DealBook: JPMorgan Posts $5.4 Billion Profit, Beating Estimates

Jamie Dimon, chief of JP Morgan Chase.Andrew Harrer/Bloomberg NewsJamie Dimon, chief of JPMorgan Chase.

9:25 p.m. | Updated

Although banks have been cranking out big profits for several consecutive quarters as the spill of red ink from bad loans slowed, they have had little to show when it comes to growth.

But on Thursday, robust gains in almost all of JPMorgan Chase’s main businesses offered some hope that the industry’s prospects are not as bad as feared. Over all, the bank said second-quarter revenue climbed 7 percent to $27.4 billion — a strong showing amid a stagnant consumer economy and some of the most challenging trading conditions of the last few years.

That helped JPMorgan handily beat analysts’ consensus estimates with a profit of $5.4 billion, or $1.27 a share. Still, it was not enough to lift beaten-down bank stocks. Shares of Citigroup, Bank of America and Wells Fargo fell slightly on Thursday.

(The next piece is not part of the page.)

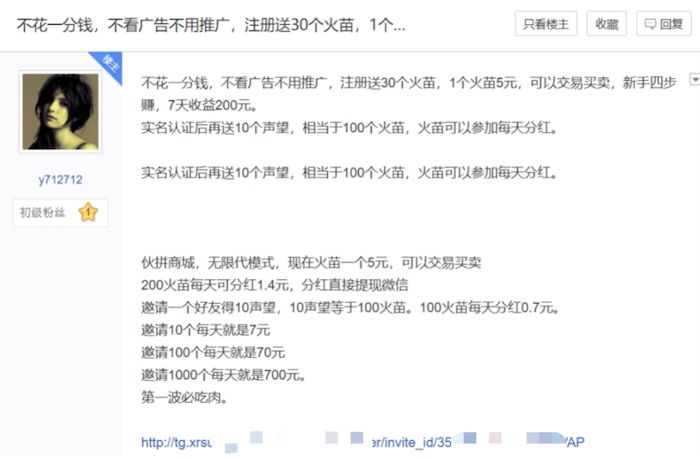This screenshot has width=700, height=459.
Task: Click the line 200火苗每天可分红1.4元
Action: (275, 285)
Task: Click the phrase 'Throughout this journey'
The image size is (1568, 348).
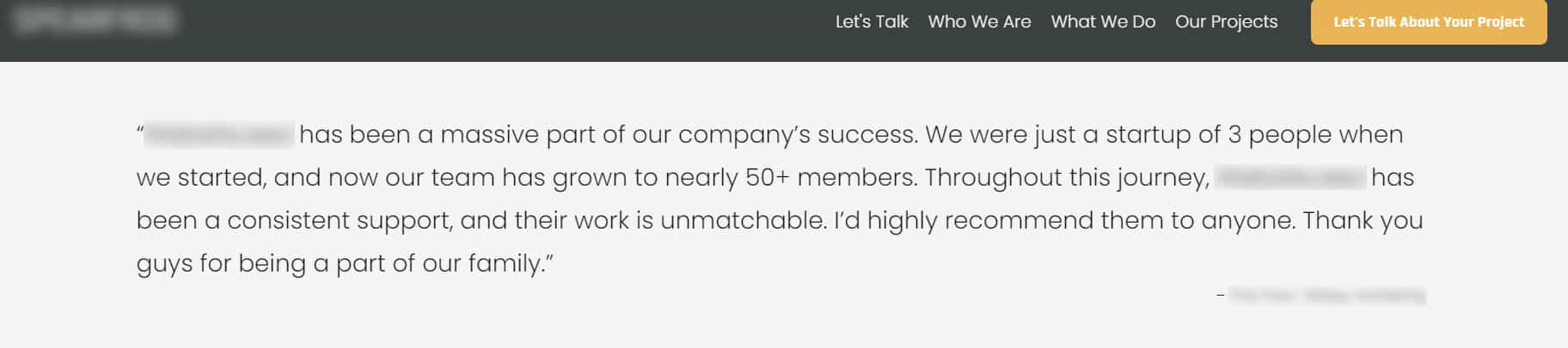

The solid revenue figures fly in the face of the dismal projections by many Wall Street analysts, who have been warning that banking is quickly returning to a boring, low-growth business. The figures also take some of the air out of the financial industry’s arguments that new regulations are depressing revenue and stifling the fragile economic recovery.

Even the chairman and chief executive, Jamie Dimon, who has raised concerns about the cost of the new rules, acknowledged that his bank would be able to make up a big part of the missing revenue. “JPMorgan will be just fine,” he said on Thursday on a conference call with reporters.

Bank officials said the revenue levels largely reflected a modest increase in lending and an uptick in fee income that could be sustained in the months ahead. For example, JPMorgan’s investment bank had a sharp increase in underwriting fees for debt and equity, as well as a big increase in deal advisory income that helped offset weaker trading results.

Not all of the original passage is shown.